Key Takeaways for Investors

  • Patient Direct remains the growth and profit engine; execution on Sleep/Diabetes and improving NIV/Oxygen should support margin resilience even amid macro/fx volatility .
  • Tariff pass-through is the pivotal 2025 catalyst: smooth implementation of SKU-level pricing in June, customer acceptance, and alternative sourcing will determine P&HS margin trajectory and working-capital cadence .
  • Guidance credibility strengthened by reaffirmation; 2H-weighted earnings/FCF profile intact; monitor FX and nitrile cost trends for potential variance .

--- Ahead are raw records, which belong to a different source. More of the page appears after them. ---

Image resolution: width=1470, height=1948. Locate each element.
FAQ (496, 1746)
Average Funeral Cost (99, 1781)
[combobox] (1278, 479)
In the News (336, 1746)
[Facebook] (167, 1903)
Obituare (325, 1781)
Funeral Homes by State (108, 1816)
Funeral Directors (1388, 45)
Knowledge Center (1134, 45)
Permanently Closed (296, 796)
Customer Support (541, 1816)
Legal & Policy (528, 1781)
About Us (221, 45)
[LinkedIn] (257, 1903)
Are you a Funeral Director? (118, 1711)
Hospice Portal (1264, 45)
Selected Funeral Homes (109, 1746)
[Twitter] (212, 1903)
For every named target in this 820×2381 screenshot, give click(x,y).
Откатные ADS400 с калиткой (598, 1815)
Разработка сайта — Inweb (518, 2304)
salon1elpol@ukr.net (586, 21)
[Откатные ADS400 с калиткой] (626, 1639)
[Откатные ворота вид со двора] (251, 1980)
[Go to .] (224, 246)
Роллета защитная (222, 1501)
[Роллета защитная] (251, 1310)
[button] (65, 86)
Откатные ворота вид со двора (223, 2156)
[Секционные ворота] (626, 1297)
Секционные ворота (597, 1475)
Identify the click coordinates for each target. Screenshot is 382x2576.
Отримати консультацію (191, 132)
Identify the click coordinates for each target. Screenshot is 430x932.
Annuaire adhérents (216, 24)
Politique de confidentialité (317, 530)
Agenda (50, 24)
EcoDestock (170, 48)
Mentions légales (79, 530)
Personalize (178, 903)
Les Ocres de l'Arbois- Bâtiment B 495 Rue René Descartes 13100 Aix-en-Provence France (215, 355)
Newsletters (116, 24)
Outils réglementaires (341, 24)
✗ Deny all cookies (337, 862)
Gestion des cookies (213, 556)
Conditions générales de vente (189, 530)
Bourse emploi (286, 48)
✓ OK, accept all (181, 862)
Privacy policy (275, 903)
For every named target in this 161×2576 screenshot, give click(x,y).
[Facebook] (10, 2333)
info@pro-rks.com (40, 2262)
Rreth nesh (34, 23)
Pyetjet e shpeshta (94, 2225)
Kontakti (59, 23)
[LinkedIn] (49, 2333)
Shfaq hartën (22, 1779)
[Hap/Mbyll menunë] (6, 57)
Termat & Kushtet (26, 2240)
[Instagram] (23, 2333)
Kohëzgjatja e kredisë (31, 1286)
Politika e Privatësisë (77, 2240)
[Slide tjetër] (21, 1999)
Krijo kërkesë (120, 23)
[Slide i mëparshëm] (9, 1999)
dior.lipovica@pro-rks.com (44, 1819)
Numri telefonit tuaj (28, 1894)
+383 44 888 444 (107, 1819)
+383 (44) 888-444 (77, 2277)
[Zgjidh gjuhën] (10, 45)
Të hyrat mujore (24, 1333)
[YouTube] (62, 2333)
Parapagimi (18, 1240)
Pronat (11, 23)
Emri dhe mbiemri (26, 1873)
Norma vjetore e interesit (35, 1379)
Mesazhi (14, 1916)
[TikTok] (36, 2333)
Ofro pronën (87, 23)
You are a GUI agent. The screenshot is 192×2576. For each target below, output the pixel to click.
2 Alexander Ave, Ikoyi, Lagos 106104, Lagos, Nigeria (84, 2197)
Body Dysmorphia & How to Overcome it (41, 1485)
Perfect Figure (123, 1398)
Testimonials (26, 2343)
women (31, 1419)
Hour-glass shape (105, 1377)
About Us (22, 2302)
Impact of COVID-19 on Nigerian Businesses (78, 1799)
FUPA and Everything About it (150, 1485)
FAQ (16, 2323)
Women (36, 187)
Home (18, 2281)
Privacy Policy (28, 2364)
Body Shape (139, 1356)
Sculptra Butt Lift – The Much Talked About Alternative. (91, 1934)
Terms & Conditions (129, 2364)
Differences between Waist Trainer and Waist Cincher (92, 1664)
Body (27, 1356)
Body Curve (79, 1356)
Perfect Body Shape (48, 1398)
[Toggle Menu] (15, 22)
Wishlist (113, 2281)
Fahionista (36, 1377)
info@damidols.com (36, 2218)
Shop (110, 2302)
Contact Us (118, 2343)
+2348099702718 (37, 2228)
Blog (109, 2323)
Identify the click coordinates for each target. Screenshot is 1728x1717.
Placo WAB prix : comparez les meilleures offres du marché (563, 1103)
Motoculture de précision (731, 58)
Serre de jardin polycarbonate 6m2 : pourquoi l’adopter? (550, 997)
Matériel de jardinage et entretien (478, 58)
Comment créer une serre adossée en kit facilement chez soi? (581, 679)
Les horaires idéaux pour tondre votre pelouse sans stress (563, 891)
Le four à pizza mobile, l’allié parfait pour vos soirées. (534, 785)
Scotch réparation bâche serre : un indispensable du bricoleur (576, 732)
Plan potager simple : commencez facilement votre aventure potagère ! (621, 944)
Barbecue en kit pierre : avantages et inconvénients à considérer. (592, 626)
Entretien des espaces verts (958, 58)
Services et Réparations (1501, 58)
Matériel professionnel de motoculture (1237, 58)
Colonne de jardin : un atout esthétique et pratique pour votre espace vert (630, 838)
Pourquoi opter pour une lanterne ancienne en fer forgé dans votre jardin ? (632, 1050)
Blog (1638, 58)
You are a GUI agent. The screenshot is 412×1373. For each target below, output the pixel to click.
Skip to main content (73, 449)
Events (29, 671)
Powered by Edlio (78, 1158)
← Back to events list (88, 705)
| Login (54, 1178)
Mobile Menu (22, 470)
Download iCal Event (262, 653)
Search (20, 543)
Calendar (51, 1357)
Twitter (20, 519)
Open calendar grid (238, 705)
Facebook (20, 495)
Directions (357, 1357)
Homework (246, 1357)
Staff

  • Strategic optionality: active P&HS sale process and (pre-close) Rotech financing at 10% notes set the stage for a more PD-centric portfolio; valuation could re-rate on portfolio simplification and deleveraging progress .
  • Near-term trading setup: modest top-line miss vs. beat on EPS/EBITDA and reiterated guidance frames a “show-me” quarter; June pricing update and any P&HS sale/Rotech regulatory developments are key stock catalysts over the next 1–2 months .
  • Balance sheet focus continues: after Q1 working-capital use and deal costs, management still targets meaningful FCF to reduce debt; monitor net debt trend and interest expense vs. guidance .

Values retrieved from S&P Global: consensus estimates marked with *.